İz - Canan Tan

Piraye'nin hatırına yapıştığım ikinci Canan Tan kitabı oldu İz. Piraye'nin o naif hikayesinden sonra yine naif, fakat bu kez bir polisiye bekliyormuş beni. Polisiyenin bile duygusalını yapmış Canan Tan. İdealist bir avukat olan Verda, arasının açık olduğu babasına veda edemeden kaybediyor babasını. Hem de hiç beklemediği, babasına yakıştıramadığı bir şekilde, intihar etmesiyle... Yediremez içine ve başlar babasının izini sürmeye. Babasını, babasının dostlarını, etrafındaki tüm insanları sorgulayıp yeniden tanımaya başlar. Piraye kadar olmasa da yine de başarılı bir kitap. Polisiye sevenleri kitapta tutmayı başarıyor merakı canlı tutarak. Ben kitabın cep boyunu aldım. Kitabın cep boyu 480 sayfa ve liste fiyatı 9.90.

Piraye - Canan Tan

Hayatta doğru zamanda doğru yerde olmak gerek. Bazense en çok can yakan şeyler yanlış zamanda karşıya çıkınca can yakıyor. Piraye, benim hayatımın çok yanlış bir zamanında çıktı karşıma. Canımı en acıttıkları yerden acıyan canı, hayatımın en ters döneminde dokundu kalbime. Hiç üzülmeyeceğim kadar üzülüp, yer yer gözlerim doldu, bazı sayfalarında gözümdeki yaşlardan göremedim satırları. Ortalama bir insanı bu kadar etkilemeyecek kitap bende fırtına etkisi yarattı çok net. Oysa kitabın geneline baktığımızda klişe sayılabilecek, birçok dizide görülebilecek olaylar işleniyor. Ama dediğim gibi bana öyle bir zamanda denk geldi ki Piraye, en sevdiğim kitaplar listesine girdi diyebilirim gönül rahatlığıyla. Kitaptaki bir diğer hoş ayrıntı ise kitabın başlarındaki Nazım Hikmet dizeleri. Bence okunur fakat başta da dediğim gibi herkese dokunmayabilir kitap. 432 sayfalık Canan Tan kitabının liste fiyatı 23 TL.

Mucizeler Dükkanına Dönüş - Debbie Macomber

Serinin son kitabı. Blossom Sokağının yumakçısını, çiçekçisini, kitapçısını tanıdıktan sonra tüm karakterlerin geçmiş ve gündelik hayatlarına küçük bir bakış. Tüm hikayeleri toparlamak adına kalabalık bir kitap olduğunu kabul etmek mümkün.

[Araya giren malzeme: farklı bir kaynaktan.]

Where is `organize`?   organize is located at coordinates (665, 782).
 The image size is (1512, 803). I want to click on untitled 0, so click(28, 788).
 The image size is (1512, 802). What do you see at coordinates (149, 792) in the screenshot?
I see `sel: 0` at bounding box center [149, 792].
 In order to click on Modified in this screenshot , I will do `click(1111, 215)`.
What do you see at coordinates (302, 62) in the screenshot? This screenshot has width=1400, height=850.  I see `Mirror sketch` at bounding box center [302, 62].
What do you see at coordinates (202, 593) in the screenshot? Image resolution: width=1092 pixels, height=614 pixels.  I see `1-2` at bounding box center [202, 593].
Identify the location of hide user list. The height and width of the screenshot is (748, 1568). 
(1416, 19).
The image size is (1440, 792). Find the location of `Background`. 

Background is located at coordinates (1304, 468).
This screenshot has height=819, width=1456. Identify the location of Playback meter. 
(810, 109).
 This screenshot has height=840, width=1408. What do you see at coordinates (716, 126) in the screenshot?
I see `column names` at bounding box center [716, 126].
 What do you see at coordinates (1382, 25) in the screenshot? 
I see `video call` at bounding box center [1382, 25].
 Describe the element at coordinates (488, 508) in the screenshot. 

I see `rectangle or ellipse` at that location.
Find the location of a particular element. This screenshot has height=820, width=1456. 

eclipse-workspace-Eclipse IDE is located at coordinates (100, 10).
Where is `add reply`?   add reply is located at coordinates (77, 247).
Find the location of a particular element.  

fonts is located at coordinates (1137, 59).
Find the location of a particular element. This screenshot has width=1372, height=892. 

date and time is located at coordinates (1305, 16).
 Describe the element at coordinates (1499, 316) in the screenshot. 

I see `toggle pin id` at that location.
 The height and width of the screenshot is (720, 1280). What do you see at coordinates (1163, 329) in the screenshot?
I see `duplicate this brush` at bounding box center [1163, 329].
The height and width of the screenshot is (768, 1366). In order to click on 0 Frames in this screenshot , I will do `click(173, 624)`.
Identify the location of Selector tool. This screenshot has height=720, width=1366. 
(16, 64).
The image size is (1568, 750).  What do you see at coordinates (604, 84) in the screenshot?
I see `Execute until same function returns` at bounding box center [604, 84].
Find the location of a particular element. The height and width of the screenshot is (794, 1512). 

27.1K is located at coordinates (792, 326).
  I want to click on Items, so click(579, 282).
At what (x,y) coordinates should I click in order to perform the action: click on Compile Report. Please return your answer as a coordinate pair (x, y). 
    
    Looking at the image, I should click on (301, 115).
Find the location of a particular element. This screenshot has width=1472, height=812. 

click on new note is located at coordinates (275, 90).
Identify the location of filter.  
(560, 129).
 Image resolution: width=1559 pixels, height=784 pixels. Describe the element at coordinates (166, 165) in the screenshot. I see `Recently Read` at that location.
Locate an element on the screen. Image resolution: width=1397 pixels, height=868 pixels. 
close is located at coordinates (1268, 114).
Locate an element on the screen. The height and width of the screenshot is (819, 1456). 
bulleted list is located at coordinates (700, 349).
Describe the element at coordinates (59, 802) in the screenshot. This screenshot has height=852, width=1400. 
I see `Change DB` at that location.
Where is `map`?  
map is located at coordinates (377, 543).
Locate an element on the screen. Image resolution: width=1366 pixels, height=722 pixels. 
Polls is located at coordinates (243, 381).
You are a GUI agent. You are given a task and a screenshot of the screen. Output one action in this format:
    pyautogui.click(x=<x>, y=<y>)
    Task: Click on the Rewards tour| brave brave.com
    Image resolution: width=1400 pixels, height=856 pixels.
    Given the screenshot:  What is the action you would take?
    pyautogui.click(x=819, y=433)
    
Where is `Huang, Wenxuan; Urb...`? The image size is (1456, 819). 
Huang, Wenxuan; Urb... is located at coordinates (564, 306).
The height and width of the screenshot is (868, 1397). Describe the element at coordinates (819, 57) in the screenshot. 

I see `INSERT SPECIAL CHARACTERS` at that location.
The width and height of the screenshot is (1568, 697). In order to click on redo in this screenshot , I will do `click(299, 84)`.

Hayatın mucizelerle örülü olduğuna inanmak istediğiniz, sevgi kelebeği olabileceğinizi düşündüğünüz anlarda okunası kitaplar Macomber kitapları. Ben bu beşliyi bitirene kadar Macomber yine kapakları birbirinden şirin birçok kitap yazdı. Kendisine geri döneceğim kesin, ama bir süre farklı mecralarda takılmanın kendi açımdan açılmak olduğunu düşünüyorum. Son olarak serilerin hayatımıza filmler olarak girmesini görmek isterim. Tatlı renklerle çekilmiş güzel filmler çıkar bu hikayelerden. Mucizeler Dükkanına Dönüş yer yer merak uyandıran bazen de duygulandıran bir kitap. Neticede tüm hikayelerin mutlu sonla bittiğini bilmek güzel. Kitap 528 sayfa ve fiyatı diğer kitaplarda olduğu gibi 20 TL.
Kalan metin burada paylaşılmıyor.